*PROBLEM STATEMENT*: Among the records that follow, set down only the lines from the one containing "Where should I click to: Click the 'troubleshooting" to the one containing "Click the printer", both included, exactly.

*SOURCE RECORDS*:
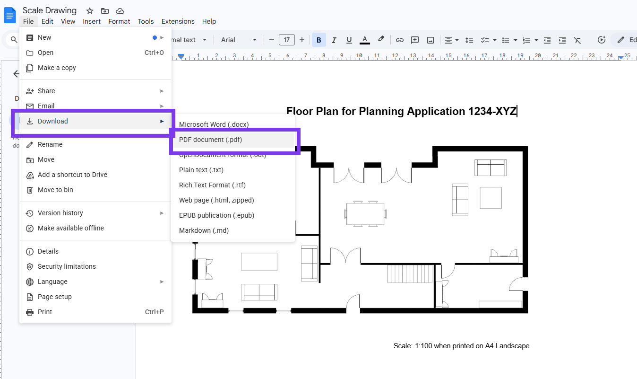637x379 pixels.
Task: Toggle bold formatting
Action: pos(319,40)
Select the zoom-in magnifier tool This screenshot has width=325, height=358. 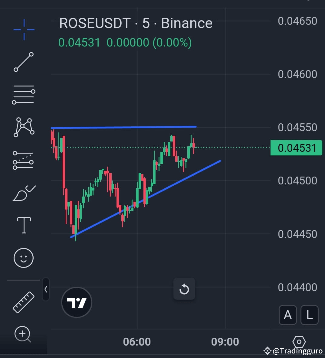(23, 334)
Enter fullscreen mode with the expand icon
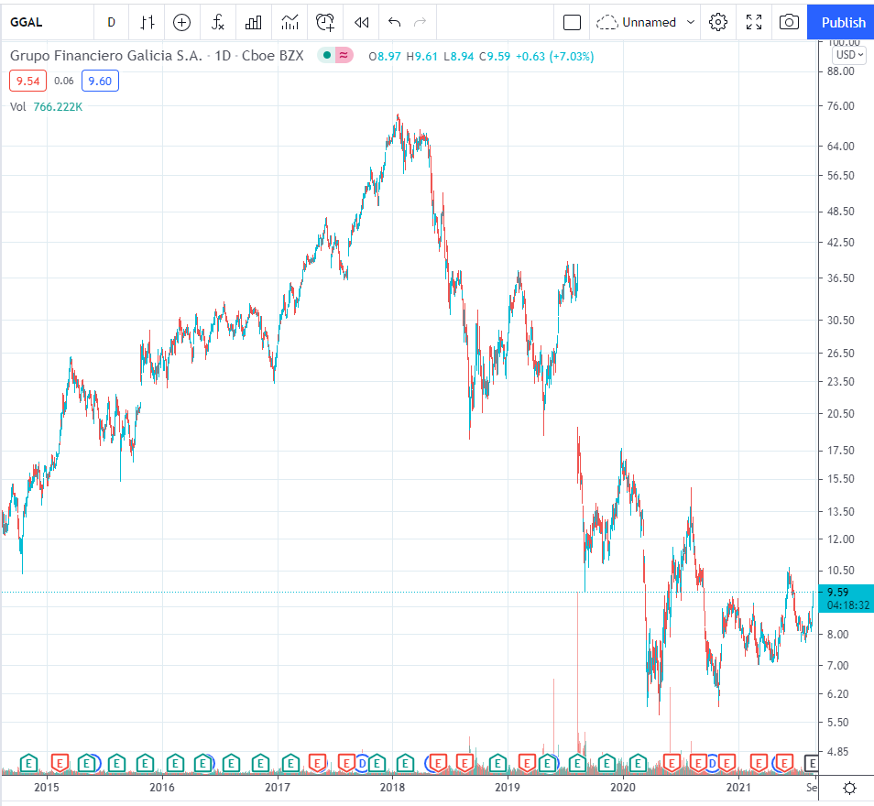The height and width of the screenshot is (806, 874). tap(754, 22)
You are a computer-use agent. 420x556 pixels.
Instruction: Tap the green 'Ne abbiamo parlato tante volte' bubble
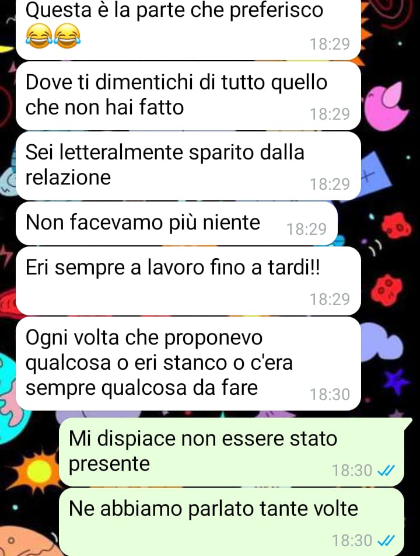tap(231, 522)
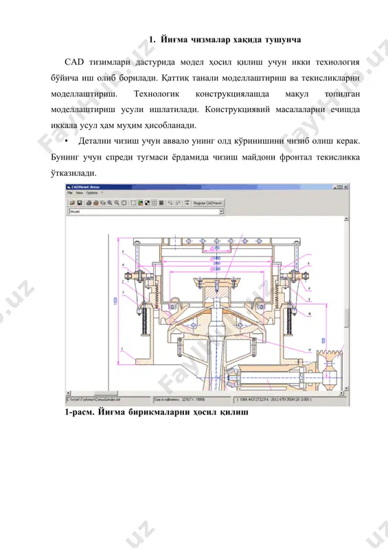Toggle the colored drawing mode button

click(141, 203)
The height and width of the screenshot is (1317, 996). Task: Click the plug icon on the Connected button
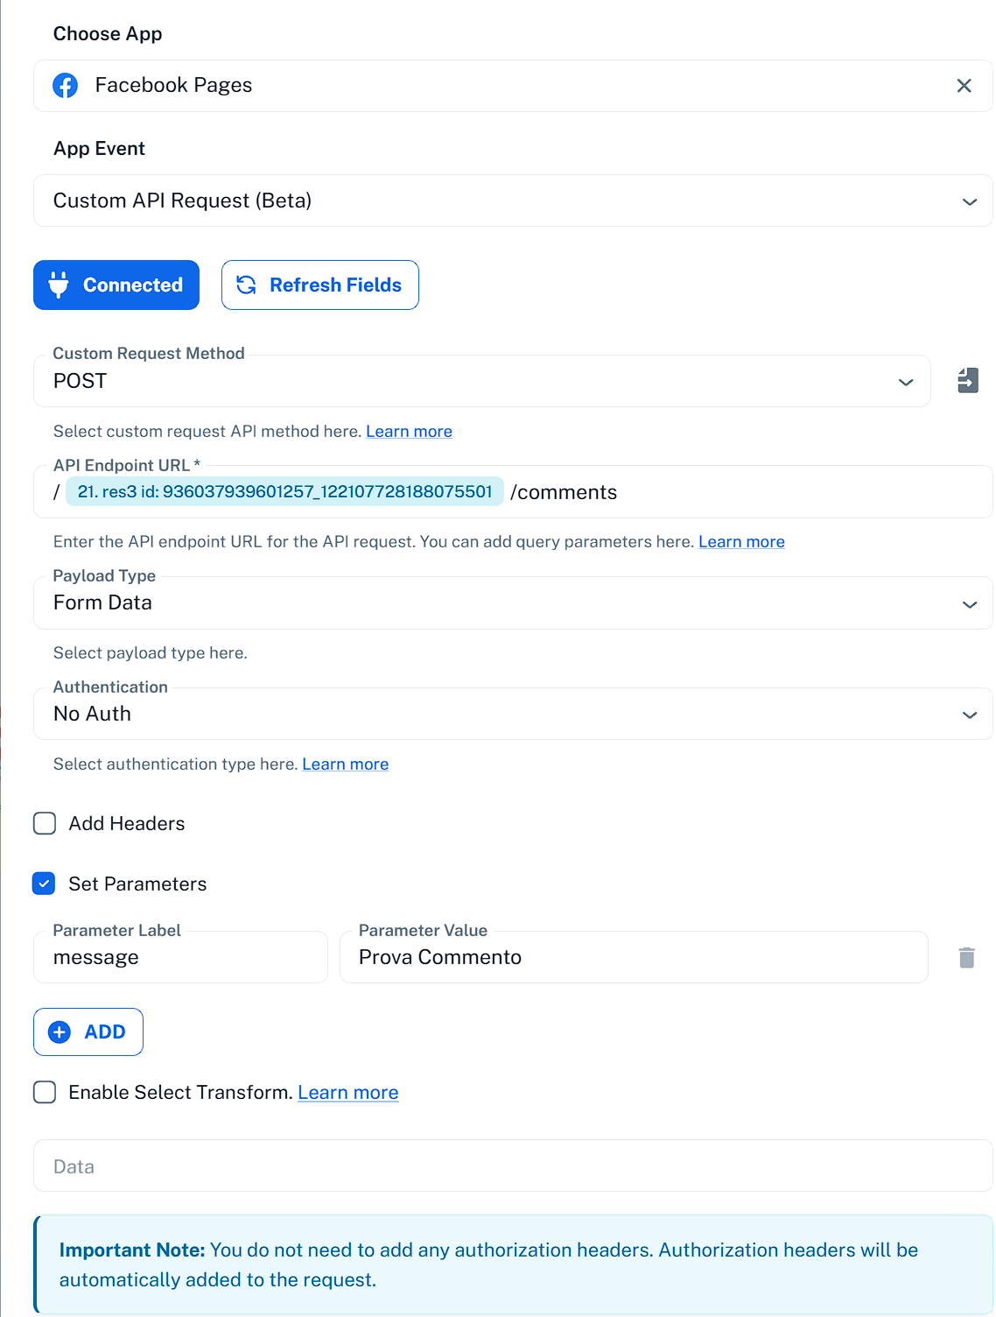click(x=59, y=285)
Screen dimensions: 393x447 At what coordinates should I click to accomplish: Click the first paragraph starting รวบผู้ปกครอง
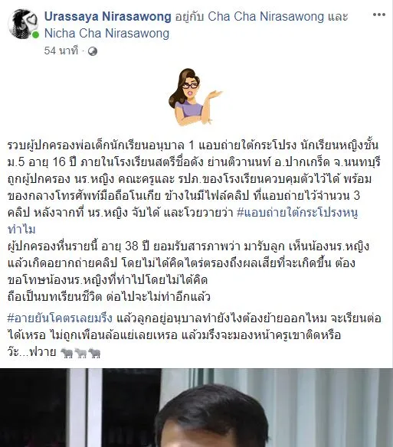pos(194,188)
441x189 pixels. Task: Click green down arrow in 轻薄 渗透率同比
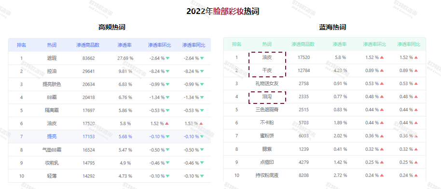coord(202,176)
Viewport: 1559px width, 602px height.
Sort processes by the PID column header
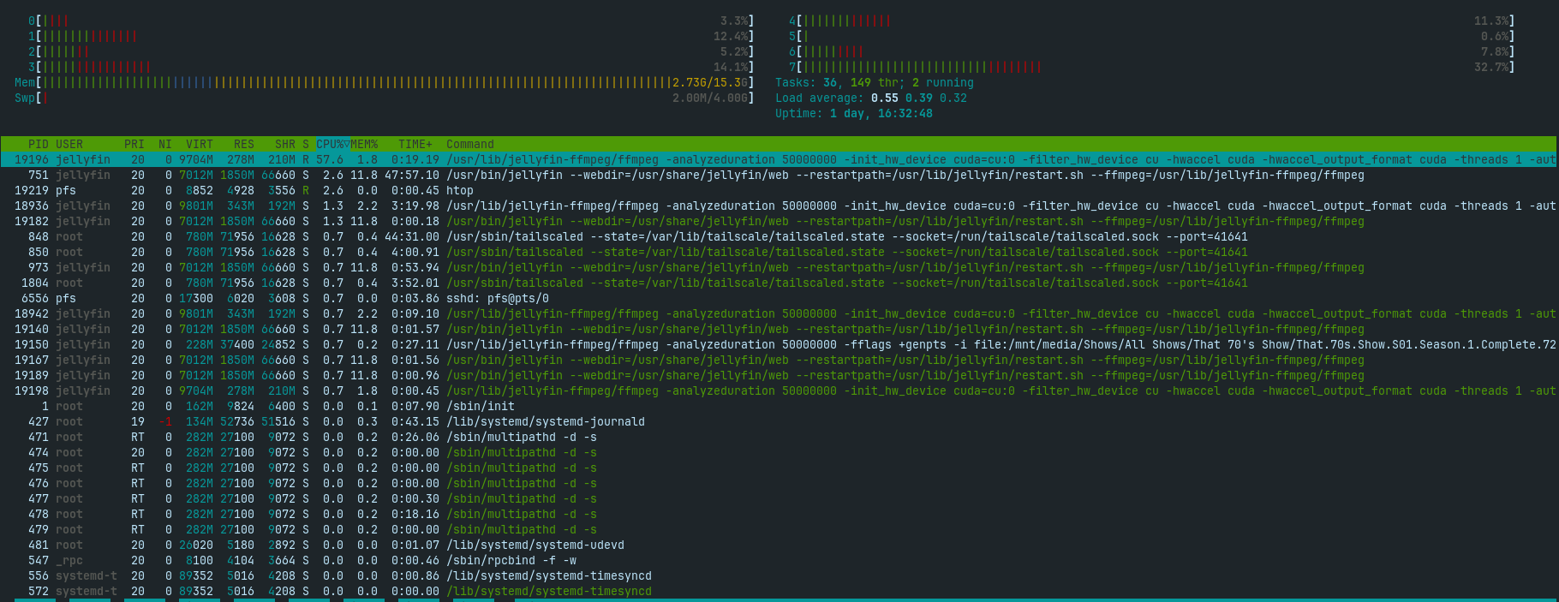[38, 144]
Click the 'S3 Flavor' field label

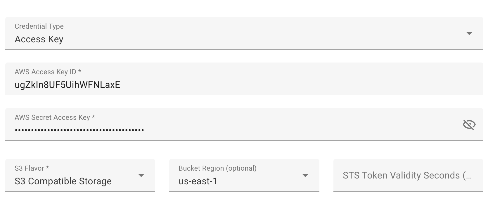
...
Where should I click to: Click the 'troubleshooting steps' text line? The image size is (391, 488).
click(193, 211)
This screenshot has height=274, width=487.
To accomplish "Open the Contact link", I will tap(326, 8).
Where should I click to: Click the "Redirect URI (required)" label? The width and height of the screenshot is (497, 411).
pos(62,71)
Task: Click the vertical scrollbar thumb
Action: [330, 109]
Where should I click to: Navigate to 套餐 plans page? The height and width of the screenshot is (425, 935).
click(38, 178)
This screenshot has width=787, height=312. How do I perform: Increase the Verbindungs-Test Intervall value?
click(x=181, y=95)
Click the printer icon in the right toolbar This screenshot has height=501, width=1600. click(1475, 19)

*RESPONSE BOX*:
Where should I click to: Click the 'troubleshooting steps' text line? The image size is (391, 488).
click(193, 211)
This screenshot has height=274, width=487.
To accomplish "Open the Contact link", I will tap(326, 8).
Where should I click to: Click the "Redirect URI (required)" label? The width and height of the screenshot is (497, 411).
pos(62,71)
Task: Click the vertical scrollbar thumb
Action: [330, 109]
Where should I click to: Navigate to 套餐 plans page? The height and width of the screenshot is (425, 935).
click(38, 178)
This screenshot has width=787, height=312. How do I perform: Increase the Verbindungs-Test Intervall value?
click(x=181, y=95)
Click the printer icon in the right toolbar This screenshot has height=501, width=1600. click(1475, 19)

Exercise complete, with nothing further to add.